- Required work: For the entries below, report every line that includes the word "agent".

☆ ☆ ☆ ☆ ☆

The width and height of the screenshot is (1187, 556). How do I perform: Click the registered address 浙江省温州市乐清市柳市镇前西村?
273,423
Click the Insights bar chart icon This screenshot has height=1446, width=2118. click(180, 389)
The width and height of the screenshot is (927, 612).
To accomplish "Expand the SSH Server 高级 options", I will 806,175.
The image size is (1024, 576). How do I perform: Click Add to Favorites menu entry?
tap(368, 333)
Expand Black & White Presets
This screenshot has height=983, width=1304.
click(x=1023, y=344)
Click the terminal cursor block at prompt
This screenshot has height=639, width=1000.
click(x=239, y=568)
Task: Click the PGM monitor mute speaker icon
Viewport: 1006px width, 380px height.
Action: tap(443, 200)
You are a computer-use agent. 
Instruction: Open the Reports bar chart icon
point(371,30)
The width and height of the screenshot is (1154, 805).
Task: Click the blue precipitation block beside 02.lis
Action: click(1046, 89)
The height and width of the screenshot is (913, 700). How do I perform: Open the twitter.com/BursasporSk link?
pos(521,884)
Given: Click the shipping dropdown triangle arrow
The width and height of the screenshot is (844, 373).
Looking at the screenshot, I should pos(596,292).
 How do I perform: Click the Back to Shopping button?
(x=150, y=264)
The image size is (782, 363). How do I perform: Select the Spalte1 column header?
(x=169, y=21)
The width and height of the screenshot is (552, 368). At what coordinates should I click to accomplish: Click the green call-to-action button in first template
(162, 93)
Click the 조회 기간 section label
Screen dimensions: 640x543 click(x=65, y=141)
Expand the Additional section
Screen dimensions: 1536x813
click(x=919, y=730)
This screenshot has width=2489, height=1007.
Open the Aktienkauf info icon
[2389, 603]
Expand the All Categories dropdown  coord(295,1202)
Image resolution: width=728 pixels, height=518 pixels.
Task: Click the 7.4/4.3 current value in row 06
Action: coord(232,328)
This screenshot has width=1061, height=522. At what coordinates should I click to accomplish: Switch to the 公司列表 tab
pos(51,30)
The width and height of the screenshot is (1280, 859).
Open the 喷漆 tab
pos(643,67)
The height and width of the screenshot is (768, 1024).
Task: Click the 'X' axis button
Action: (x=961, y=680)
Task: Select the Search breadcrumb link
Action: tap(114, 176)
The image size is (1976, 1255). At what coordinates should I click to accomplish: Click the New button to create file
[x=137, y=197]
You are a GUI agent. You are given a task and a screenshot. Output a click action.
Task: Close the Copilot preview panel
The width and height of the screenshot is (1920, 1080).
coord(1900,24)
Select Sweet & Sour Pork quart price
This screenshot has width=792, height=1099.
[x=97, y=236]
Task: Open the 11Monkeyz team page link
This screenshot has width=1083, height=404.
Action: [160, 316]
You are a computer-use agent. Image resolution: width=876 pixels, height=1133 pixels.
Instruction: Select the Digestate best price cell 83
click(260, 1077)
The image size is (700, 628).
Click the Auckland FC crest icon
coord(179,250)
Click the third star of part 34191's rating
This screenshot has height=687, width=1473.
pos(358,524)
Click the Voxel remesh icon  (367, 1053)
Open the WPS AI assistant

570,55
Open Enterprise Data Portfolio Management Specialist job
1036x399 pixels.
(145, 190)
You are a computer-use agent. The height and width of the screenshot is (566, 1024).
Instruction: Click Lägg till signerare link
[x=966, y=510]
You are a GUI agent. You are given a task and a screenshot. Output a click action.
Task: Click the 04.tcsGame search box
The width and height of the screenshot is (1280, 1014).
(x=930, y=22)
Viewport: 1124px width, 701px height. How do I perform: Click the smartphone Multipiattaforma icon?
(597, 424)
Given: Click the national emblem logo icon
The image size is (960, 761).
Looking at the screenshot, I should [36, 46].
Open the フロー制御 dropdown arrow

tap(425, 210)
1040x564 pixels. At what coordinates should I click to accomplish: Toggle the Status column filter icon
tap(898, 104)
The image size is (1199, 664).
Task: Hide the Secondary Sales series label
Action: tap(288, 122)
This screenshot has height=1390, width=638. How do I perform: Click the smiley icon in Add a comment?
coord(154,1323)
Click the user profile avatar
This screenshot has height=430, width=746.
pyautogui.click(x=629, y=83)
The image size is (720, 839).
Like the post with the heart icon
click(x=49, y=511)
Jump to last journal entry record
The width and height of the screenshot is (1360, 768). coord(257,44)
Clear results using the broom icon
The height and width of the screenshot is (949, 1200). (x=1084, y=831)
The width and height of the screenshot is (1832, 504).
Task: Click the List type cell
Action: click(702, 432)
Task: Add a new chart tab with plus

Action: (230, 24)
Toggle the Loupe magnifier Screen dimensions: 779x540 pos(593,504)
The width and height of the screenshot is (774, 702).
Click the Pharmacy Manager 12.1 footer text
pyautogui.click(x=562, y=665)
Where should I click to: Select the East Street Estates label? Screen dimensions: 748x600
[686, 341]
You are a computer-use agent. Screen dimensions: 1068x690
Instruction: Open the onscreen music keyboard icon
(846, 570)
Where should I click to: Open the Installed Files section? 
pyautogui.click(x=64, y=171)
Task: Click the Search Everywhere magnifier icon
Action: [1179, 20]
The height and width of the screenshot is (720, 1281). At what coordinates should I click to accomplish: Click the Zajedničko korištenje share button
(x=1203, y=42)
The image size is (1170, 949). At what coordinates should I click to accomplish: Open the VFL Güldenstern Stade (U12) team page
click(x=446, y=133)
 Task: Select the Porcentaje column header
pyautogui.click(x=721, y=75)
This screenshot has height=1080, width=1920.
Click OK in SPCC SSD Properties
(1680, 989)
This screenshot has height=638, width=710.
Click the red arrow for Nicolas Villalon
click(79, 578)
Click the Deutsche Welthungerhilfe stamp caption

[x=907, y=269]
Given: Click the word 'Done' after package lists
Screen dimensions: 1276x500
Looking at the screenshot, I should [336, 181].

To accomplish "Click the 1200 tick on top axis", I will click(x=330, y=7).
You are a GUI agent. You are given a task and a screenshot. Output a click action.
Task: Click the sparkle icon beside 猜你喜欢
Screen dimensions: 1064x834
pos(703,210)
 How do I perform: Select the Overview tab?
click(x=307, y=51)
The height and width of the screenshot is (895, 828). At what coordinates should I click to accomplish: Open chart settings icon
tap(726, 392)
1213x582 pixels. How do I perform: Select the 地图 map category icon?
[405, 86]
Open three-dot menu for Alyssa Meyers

☆ ☆ ☆ ☆ ☆

- Exercise result:
You are a computer-use agent. 
You are a GUI agent. You are given a task and a screenshot. Output a click action.
You are a computer-use agent. Image resolution: width=876 pixels, height=1133 pixels.
You are a computer-use agent. The height and width of the screenshot is (566, 1024).
You are a GUI agent. You are given a task and a screenshot. Output a click action.
You are a computer-use agent. Screen dimensions: 1068x690
You are a GUI agent. You are given a task and a screenshot. Output a click action.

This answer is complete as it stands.